Back To University


I have started my second year here at UMass and to be honest I'm feeling pretty confident in myself. My roommate from last year who ended up being one of my best friends is studying abroad this semester so the friend train is pretty much non existent right now, but I'm working on it. I plan on being more involved with UPC (our university's programming council). There are a few kids from last year who are also doing it again so I'm hoping to becoming closer with them. I have a few friends from high school on campus but we all have super different schedules and some of them are in relationships which always makes life a little more hectic.



UMass has construction going on everywhere as usual, but this year it is getting in the way of my shortest routes to certain places. Also, going to the gym has been a major struggle because I feel like I constantly have reading or some sort of work to do that I feel like I can't put aside like 2 hours or the gym. I have a few of people that I am friendly with on my dorm floor but I don't go get meals with them or things like that.


This semester I'm taking History of Indigenous people, CommDis 211 (Anatomy), Human and Child Development, and a Sustainable Community class. I am glad I only stuck with four classes because the amount of readings and papers that I have is disgusting.
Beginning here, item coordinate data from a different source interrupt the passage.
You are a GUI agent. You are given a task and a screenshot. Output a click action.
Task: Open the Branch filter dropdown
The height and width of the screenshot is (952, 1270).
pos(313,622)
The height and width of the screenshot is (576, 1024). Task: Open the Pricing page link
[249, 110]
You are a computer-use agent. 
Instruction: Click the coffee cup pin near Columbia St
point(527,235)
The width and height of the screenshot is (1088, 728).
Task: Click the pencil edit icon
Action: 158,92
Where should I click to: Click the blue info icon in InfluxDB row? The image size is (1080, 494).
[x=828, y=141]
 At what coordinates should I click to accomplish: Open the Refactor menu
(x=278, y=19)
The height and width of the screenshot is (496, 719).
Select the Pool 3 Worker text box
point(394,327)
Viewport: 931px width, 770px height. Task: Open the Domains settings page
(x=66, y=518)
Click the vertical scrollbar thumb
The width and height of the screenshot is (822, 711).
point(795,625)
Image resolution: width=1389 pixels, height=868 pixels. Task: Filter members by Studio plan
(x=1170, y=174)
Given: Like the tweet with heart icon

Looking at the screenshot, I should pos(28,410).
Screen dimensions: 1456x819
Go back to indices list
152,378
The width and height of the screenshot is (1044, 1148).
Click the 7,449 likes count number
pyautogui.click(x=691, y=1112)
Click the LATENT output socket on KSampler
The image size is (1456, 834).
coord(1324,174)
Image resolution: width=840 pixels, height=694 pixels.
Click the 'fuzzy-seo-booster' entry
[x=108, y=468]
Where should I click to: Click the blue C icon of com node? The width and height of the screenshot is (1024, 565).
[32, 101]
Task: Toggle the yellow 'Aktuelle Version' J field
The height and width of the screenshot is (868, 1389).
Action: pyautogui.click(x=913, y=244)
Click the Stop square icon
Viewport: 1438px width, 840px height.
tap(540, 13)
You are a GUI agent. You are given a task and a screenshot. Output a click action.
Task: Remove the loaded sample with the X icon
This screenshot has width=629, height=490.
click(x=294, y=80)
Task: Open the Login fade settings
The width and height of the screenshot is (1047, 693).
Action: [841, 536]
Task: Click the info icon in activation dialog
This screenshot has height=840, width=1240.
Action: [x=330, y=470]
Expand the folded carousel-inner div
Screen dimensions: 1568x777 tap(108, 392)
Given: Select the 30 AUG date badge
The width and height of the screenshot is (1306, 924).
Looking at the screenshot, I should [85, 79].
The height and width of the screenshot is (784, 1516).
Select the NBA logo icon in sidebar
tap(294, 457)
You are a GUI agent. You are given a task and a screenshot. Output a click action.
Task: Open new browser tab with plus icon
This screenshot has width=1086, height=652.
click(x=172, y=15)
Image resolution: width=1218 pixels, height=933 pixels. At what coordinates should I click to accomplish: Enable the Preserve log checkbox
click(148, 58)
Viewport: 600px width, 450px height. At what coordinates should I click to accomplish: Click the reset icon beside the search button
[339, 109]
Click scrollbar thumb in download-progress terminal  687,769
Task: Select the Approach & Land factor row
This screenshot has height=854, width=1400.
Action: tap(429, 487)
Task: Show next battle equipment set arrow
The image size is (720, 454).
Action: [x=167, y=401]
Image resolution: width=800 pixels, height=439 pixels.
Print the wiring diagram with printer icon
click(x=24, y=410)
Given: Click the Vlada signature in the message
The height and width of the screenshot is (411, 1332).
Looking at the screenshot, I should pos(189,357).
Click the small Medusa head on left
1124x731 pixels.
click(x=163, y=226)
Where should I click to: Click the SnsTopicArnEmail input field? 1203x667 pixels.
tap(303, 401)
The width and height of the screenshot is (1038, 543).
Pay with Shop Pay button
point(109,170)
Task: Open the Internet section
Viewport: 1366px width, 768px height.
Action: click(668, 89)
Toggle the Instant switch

But I'm trying to balance my time and not wait until the last minute to do things. Also, having a new roommate who I'm not super great friends with gives me more opportunities to escape the room for hours and not care about eating dinner alone afterwards. BUT that being said, I would do anything to have Jordi back.

I am very excited that I go to school in Massachusetts though because I have always been very close to my family and having the option of them coming to see me or going home on the weekends makes life a lot more enjoyable. I don't feel trapped at school or left out at home. My family means so much to me and being able to spend time together means so much to me. I'm going home this weekend and it happens to be my sisters homecoming and it's her senior year and I'm very happy to be able to be a part of that. Two weekends ago my sister came and visited me and we walked around campus and found where all of my classes would be as well as went into town and got Mexican and doughnuts afterwards. It was so much fun.

I am living right next to the building I lived in last year and I love it, it is the smallest dorm on campus and the view is amazing. My dorm is on a big hill and when you look out the window or down the hill when you're walking you often see a beautiful sunset or magical blue skies.
Western Massachusetts really has so much to offer, the scenery is beautiful. I have been going to work with my friend Michaela after classes recently, I bring my homework and go on the tours that she gives and the museum is so beautiful and relaxing that it helps me feel less stressed.
Sometimes I think about whether I am in the right place or not, whether I would thrive being at a different school, or if I would like commuting to school more, whether the city would be a better place for me. But I think for me, I am comfortable where I am. I know where most things are, I know how most things work. I like that I can walk around campus and not need cross lights, and that we have an actual campus. I love that I live close to town so I can walk there if I need to, I love that the PVTA buses are free for us and that there's a Peter Pan pick-up and drop-off at campus. I don't have a lot of friends but I am comfortable and I think that's all that matters. I do wish school was cheaper but no matter what it will be more expensive than I want it to be.